The longest sofa measures just over 1 kilometre (3,302 ft 6 in).

(It was created in Saratov, Russia by furniture company Mnogo Mebeli, who created the sofa to mark their fifth anniversary. I wonder what they'll do to celebrate their 10th! It is already in the Guinness Book of Records.)

Post by The Learn English Network.

Interesting Fact - Science

Scientists have found that californium, a synthetic chemical element discovered in the early 1950s, shows potential for storing and even recycling radioactive waste into fuel.

(This sounds like great news, until you realise that five milligrams of californium costs a whopping $1.4 million.)

Interesting Video


Interesting Fact - Education

According to a report by Ofsted, pupils in England are losing an hour a day's teaching because of bad behaviour in class.

(Ofsted inspectors found that chatting, calling out, swinging on chairs, passing notes and using mobile phones are "very common" in English schools.  
That's fine, it will prepare them for the English workplace.)

Interesting Fact - Energy

The EU has already banned powerful vacuum cleaners, sparking a rush to buy the last remaining models with motors above the new EU limit of 1,600 watts, but now Europe has its sights on other domestic appliances.

(Toasters, kettles and juicers will have their power consumption reduced.

Other items under the spotlight include heated greenhouses, power tools, gym equipment, food mixers, rice cookers, blenders, deep fat fryers and believe it or not aquarium lights and filters.

I guess that's what you call pulling the plug.)

Interesting Fact - Transport

In 2000, Bogota in Colombia became the first city to restrict the use of private vehicles throughout an entire metropolis for a day.

(The Islands of Sark and Herm (in the Channel Islands) are car free 365 days a year. Herm has even banned bicycles!

I guess it's Shanks' Pony then.)
!Note -  Shanks' Pony describes using your feet as a means of transport. 


22nd September

World No Car Day.  Leave your car at home and cycle, walk, skate to work.

Intereting Place - Australia

The minimum driving age in Australia varies between States and Territories.

(It is 18 years in Victoria, 16 years and 6 months in the Northern Territory and 17 years in all the other states.

I want to know what happens if a 16 year old drives from the Northern Territory to Victoria.)

Interesting Animal - Hedgehog

The hedgehog got its name because it forages in hedges and undergrowth.

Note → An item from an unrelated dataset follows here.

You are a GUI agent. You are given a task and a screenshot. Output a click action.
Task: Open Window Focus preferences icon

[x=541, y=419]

(As it moves through the hedges looking for slugs and snails it grunts, like a pig — thus, the name hedgehog.)

Interesting Fact - Piracy

According to a report conducted by the United Nations crime unit, Interpol and the World Bank.
Somali pirates and their peers hijacking vessels in the region made about $400 million in ransom over the past eight years.

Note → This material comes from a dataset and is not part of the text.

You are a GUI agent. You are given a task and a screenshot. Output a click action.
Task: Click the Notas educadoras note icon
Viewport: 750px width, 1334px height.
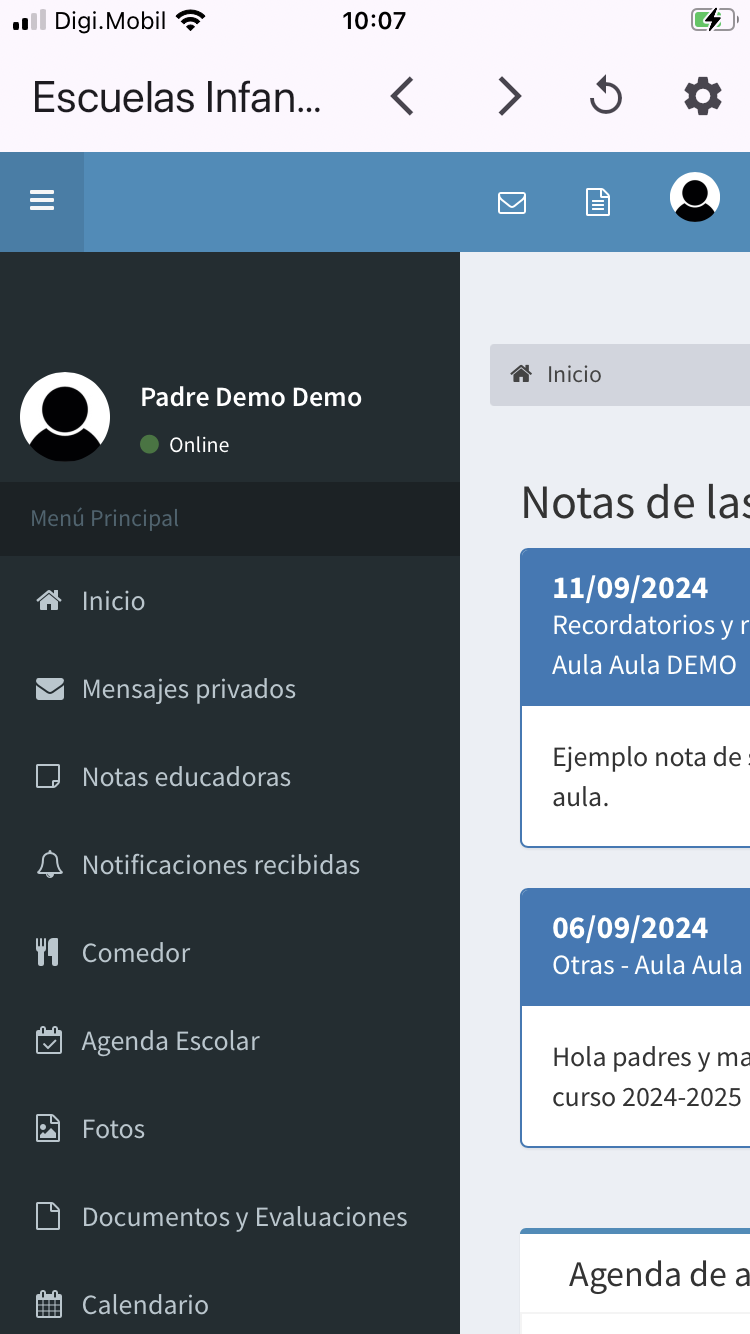(48, 777)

(What did they spend their ill-gotten gains on?  Drugs (especially khat), alcohol, women, and believe it or not, real estate.

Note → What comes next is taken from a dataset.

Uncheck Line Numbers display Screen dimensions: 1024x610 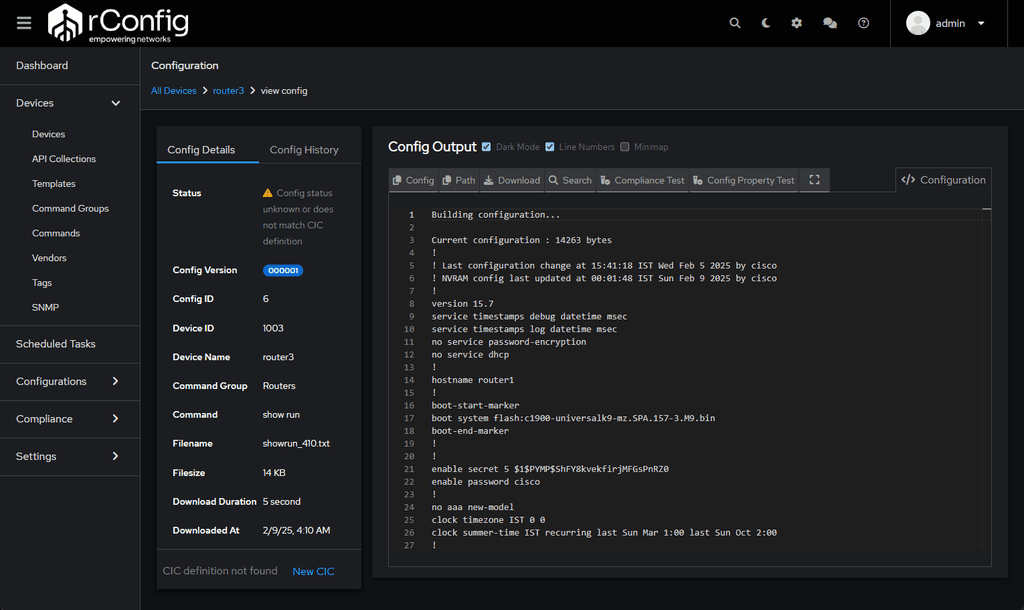(549, 146)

I wonder if they phone Kirsty and Phil?)


19th September

Speak like a pirate day.

Interesting Fact - Sport

The Scottish referendum isn't the only historic vote taking place today. The Royal and Ancient Golf Club of St Andrews, in Scotland,  is set to announce whether it will admit women members for the first time in its 260-year history.

(At the moment men and women can play golf on any of the courses in St. Andrews, this is a more a 19th hole issue - women aren't allowed into the R&A club house - not even as guests.  It sounds like a 19th century issue.)